Bay Area at it’s best stand jetzt auf dem Programm. Schon seit Jahren wurde versucht, die legendären DEATH ANGEL endlich nach Gelsenkirchen zu holen. Dieses Jahr hat man es geschafft und wurde mit einer energiegeladenen Show inkl. Nackenbrechern wie „Mistress of Pain“, „Seemingly Endless Time“ oder auch „Thrown to the Wolves“ belohnt. So fegte Sänger Mark Osegueda, wie ein Derwisch über die Bühne und die Axt-Fraktion um Ted Aguilar und Rob Cavestany sorgte für ein Hammer-Riff nach dem anderen. Leider hatte der bisher so wacker durchgehaltene Wetter-Gott nicht genug Lust auf Metal und bescherte den ordentlich abfeiernden Mähnenschüttlern ein deftiges Gewitter, welches einen Großteil (inkl. dem Schreiberling) aus der Arena scheuchte, um sich an den umliegenden Fress/ Trink/ Merch-Buden unterzustellen…

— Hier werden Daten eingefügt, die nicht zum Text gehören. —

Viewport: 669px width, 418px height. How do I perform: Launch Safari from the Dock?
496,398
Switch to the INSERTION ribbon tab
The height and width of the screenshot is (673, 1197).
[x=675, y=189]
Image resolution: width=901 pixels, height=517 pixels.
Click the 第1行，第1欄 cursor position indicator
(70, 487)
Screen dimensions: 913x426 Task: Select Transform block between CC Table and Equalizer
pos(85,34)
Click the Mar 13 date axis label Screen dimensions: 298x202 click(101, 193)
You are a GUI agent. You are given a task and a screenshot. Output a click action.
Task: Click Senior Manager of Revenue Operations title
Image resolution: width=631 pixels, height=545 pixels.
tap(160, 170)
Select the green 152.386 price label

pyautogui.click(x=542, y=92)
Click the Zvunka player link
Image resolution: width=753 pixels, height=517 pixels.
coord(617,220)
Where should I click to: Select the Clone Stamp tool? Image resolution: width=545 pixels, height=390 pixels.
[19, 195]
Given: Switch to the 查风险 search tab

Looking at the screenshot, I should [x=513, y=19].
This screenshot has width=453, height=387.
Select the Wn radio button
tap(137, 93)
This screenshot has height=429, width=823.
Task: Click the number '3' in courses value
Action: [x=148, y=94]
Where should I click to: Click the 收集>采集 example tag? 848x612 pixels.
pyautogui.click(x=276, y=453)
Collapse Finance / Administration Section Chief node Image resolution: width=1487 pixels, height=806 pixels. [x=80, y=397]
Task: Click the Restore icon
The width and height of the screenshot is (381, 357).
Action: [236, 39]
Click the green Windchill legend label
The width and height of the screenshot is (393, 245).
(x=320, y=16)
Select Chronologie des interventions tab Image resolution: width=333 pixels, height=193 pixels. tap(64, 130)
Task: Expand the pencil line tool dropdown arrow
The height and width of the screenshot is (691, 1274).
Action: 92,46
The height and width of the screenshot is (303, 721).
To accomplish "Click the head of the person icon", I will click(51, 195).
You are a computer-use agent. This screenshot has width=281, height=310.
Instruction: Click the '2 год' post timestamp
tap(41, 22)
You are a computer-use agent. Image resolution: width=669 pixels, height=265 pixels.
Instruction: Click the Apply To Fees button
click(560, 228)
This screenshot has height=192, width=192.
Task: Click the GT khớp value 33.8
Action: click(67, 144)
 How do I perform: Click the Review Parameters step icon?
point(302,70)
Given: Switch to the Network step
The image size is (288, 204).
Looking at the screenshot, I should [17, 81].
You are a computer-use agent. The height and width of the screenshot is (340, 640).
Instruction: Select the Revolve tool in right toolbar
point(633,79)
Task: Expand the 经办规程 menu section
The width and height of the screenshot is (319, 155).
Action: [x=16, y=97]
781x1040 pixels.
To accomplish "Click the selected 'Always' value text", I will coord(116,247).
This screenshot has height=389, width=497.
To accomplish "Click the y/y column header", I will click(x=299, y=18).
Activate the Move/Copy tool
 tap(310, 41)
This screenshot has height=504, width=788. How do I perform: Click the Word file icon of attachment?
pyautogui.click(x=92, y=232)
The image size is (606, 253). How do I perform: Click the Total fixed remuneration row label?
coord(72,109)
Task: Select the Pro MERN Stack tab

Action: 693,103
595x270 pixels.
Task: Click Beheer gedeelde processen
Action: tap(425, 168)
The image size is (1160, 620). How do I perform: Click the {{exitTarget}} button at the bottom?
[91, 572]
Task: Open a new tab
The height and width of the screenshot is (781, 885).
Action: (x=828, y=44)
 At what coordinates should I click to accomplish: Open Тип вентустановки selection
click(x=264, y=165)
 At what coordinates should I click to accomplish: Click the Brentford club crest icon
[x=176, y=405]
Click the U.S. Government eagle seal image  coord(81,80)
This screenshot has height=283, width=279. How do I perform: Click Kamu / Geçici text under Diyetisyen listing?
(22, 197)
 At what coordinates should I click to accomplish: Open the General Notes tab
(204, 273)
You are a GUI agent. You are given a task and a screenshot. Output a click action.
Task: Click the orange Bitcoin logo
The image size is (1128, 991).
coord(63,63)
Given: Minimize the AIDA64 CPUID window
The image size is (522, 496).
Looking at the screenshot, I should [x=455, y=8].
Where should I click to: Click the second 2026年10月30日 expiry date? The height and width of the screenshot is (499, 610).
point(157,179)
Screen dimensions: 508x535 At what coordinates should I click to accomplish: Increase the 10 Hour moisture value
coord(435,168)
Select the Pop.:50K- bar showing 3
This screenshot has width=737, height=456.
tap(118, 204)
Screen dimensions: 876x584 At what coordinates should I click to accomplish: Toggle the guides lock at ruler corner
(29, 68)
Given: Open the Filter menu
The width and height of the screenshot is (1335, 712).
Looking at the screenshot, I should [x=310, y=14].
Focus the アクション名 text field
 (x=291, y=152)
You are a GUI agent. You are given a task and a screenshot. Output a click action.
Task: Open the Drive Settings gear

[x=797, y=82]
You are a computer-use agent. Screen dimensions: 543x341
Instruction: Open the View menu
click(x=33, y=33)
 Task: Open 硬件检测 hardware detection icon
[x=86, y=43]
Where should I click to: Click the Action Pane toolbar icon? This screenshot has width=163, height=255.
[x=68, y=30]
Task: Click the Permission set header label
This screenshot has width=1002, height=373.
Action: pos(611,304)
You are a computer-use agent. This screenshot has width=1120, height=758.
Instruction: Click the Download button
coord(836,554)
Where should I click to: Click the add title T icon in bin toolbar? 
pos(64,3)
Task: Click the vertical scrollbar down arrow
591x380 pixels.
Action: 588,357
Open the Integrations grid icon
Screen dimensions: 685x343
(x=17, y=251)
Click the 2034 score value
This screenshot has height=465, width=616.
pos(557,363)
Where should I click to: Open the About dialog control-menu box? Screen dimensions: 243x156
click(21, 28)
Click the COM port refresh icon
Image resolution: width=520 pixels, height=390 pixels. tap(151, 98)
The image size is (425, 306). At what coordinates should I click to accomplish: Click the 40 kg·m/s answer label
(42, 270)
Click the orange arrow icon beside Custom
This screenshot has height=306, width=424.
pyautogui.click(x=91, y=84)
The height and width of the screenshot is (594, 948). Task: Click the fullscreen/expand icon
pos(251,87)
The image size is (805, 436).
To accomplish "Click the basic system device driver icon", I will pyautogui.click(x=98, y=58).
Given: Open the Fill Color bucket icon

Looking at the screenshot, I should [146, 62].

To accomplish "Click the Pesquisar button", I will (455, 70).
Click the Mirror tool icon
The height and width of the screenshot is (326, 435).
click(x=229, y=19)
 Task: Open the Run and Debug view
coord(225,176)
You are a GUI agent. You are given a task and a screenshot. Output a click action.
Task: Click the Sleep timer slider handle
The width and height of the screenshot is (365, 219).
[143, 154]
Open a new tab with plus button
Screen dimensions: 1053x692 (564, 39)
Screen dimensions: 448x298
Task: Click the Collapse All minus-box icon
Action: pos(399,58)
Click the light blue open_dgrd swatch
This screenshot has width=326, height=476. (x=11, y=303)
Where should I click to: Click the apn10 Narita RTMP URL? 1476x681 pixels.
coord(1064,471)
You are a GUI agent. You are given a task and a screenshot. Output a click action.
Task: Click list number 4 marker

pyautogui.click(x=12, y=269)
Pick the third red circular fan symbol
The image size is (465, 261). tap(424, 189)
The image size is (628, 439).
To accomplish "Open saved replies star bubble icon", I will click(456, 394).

Was ein echter Wikinger ist, der lässt sich auch von Regen nicht abhalten, in den Krieg zu ziehen. So standen pünktlich die großen Schilder, die Runen-Schriftzüge und auch die beiden Krieger bereit, um den Death Metal-Helden aus Schweden einen angemessen Einzug ins Amphitheater zu gewährleisten. Und die, die beim nachlassenden Regen wieder den Weg auf die Stein-Tribünen und den Innenraum fanden, wurden mehr als belohnt. So legten AMON AMARTH gleich fett mit „Valhall awaits me“ los und pusteten die Regenwolken mehr und mehr in die Ferne. Es ist immer wieder erstaunlich, welch eine Energie diese Vikinger mit ihren Songs in die Menge blasen. Und wer es sich leisten kann, schon als dritten Song den Überknaller „Death in Fire“ im Set zu haben, der muss noch einiges in Petto haben. Und das haben Johan Hegg und seinen Gefährten ohne Frage. Während das Quintett auf der Bühne mit synchronem Propeller-Banging und mächtigen Riffs für Alarm sorgte, wurden davor Kracher wie„Bleed for Ancient Gods“ genau so abgefeiert wie „Cry of the Black Birds“, „Masters of War“ oder auch „Fate of Norns“. Es ist wieder und wieder beeindruckend, mit welcher Wucht AMON AMARTH ihre Kampf-Geschichten in die steil gehende Masse an Metallern walzen. Einen solchen Enthusiasmus und ein derartiges und vor allem immer wieder auftretendes Mosh-Inferno kennt man sonst nur von den legendären BOLT THROWER. Ob die Schweden je einen ähnlichen Status wie die großen Briten erreichen werden, wird abzuwarten bleiben. Unstrittig dürfte allerdings sein, dass AMON AMARTH auch dieses Jahr wieder den würdigen Abschluss des Tages geboten haben!